Besides the content constituent, it is the service possibilities of operators that will come (and have already come) to the first place in the competitive struggle. Services of Contact Center, Helpdesk, additional services, maybe some entertainment materials, the possibility to scroll an extra reel or trailer, even the function of remote control of a TV set — all this is already now accumulated in the mobile device in your hand. The more you «load» the mobile device with necessary applications, the more new consumers of the main product you will acquire and the higher the loyalty of your constant TV viewers will be.

This value of the mobile gadget (and the possibility of TV viewing management via such gadget) in Russia is not taken seriously yet. We have the high level of program and engineering thought, but we lack market experience of introduction of such technologies. One should not confuse a laboratory test with a mass-consumption product. It looks very attractive at an exhibition: technical possibilities are demonstrated, beautiful presentation, «biscuits», but in practice such things turn out to be inoperative. That is why one thing is to invent the Leyden jar and quite a different thing is to understand how to use the electricity force in commercial interests, to create a really working product. It is not the inventors that are needed here, but marketers; not Musschenbroek, but Morse.

The Russian market of commercial television needs to be gradually accustomed to the fact that TV viewing on 2-3 screens (and desirably in HD format) is right, modern and quite affordable for an ordinary consumer.

5. Mechanism of introduction

The market values are mainly formed by «heavy-weights», major players. The objective is not the technology itself, but promotion of a product. It can be done only by a federal operator having a big subscribers’ base, provided that the marketing strategy has been selected correctly and there are technological possibilities.

If a subscriber is already a user of Pay TV, he/she does not have to go through the full way from selection and acquisition of equipment till selection of and payment for the services. Actually, the subscribers are already users of Pay TV. And to expand their TV viewing and to get to a new level, it is sufficient for them to make a little step. HDTV is the same television, but more high-quality and modern as compared with SD, and multiscreen TV viewing is more pleasant and functional than the single-screen one, it supplements the viewing, makes it really mobile.

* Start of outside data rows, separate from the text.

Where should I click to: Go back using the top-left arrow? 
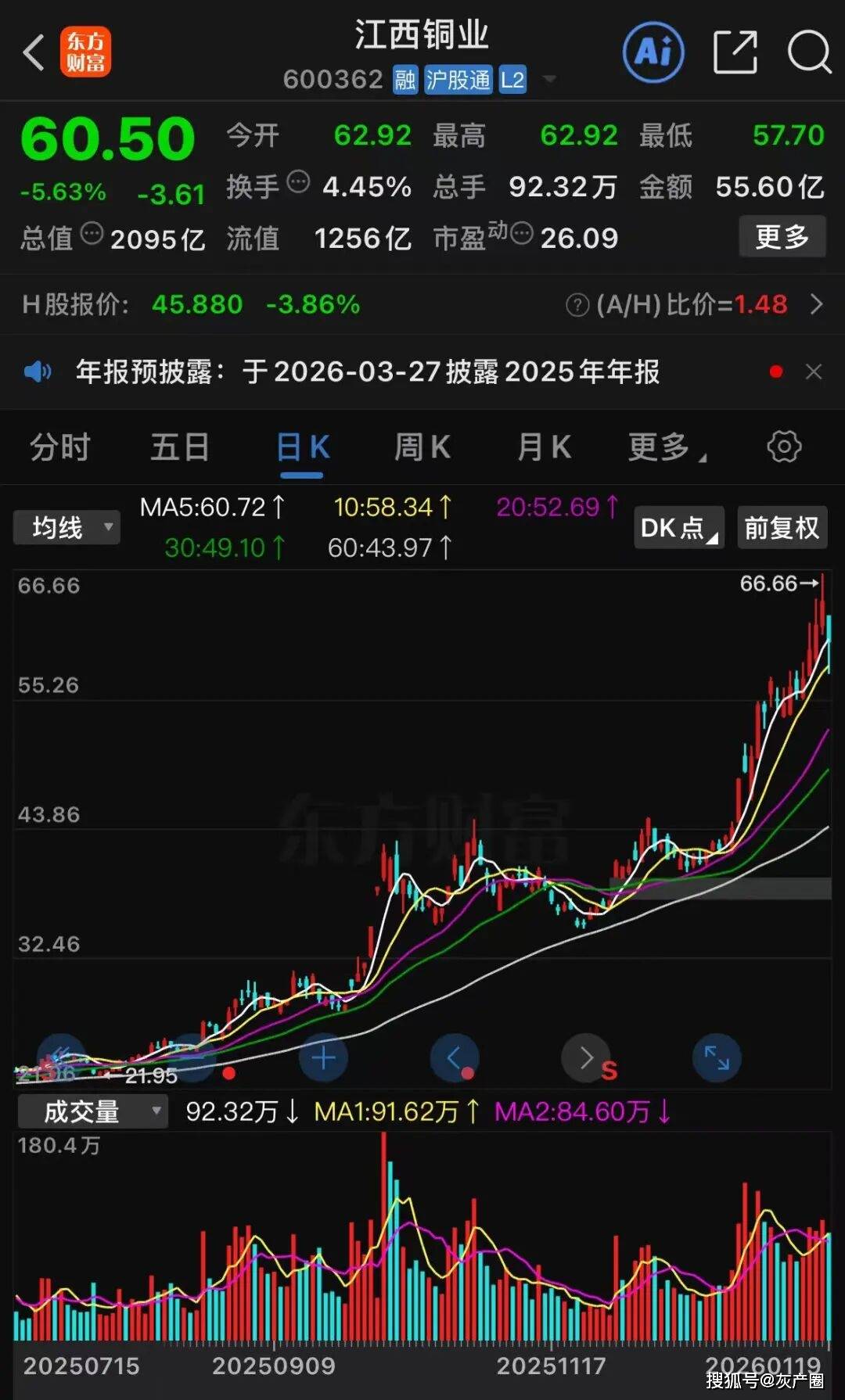[34, 53]
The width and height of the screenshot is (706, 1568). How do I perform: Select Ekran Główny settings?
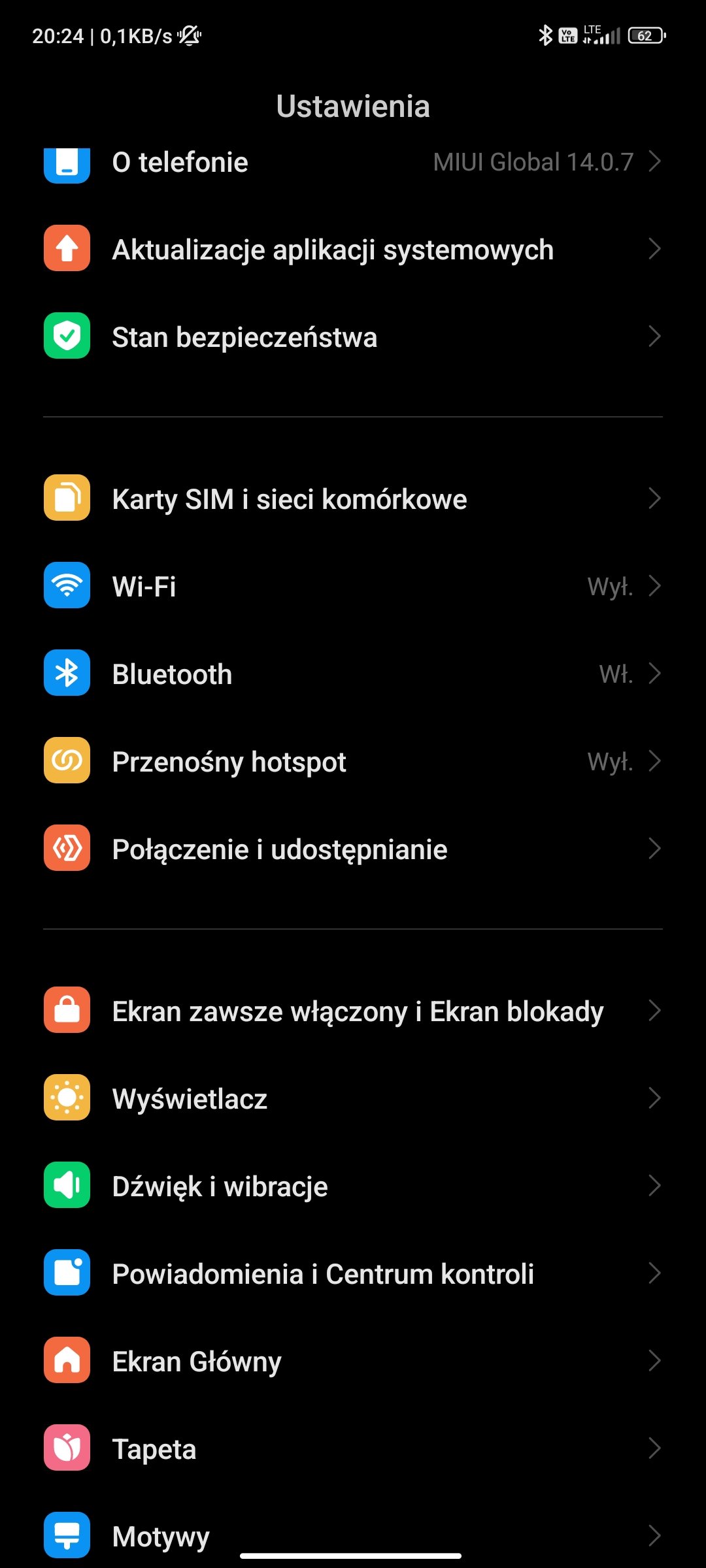[353, 1362]
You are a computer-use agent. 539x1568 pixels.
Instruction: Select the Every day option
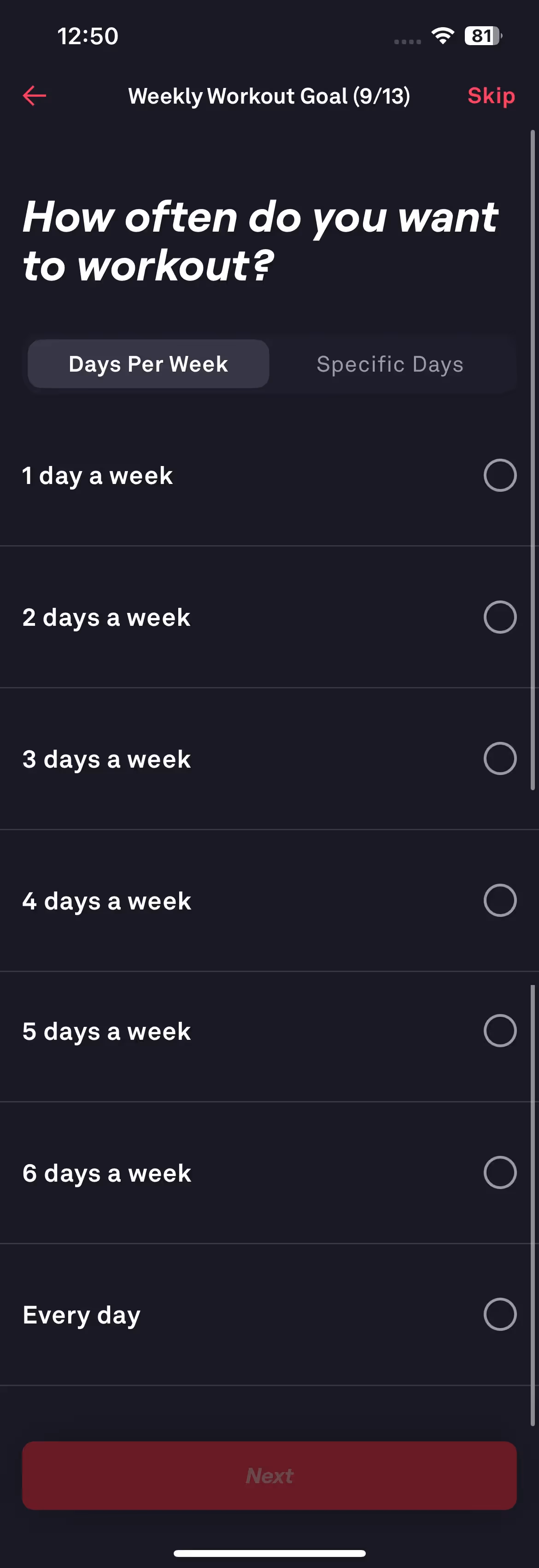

But the subscriber must not perceive the new service in isolation from the main service. The new service either deepens the service or widens it, but not replaces it. The subscriber will not purchase expanded TV viewing unless a clear picture forms in his/her head why the new TV viewing is better than the former one, what new possibilities will become available and how much transfer to the new model will cost.

Hence there are three more important rules, significantly simplifying and accelerating introduction of any innovations:

  1. a subscriber must have access to the most modern equipment;
  2. tariffing must be simple, understandable and transparent;
  3. a subscriber must have free access to new services, e.g. your mobile applications.

Transfer from the simplest Leyden jars to fully operating telegraph and then to telephone, radio, television — this is the change of not only technologies, but also marketing paradigms. By the highest standards, the case in point is the well-known mechanism of evolutionary adaptation, and here everything is simple: either you as an operator of Pay TV adopt yourself to the new conditions of the game, or you leave it.

Are you ready to remain a provider of the old television or your goal is satisfaction of consumer abilities of «the new TV viewer» and formation of a principally new, innovative, multi-screen, mobile high definition television?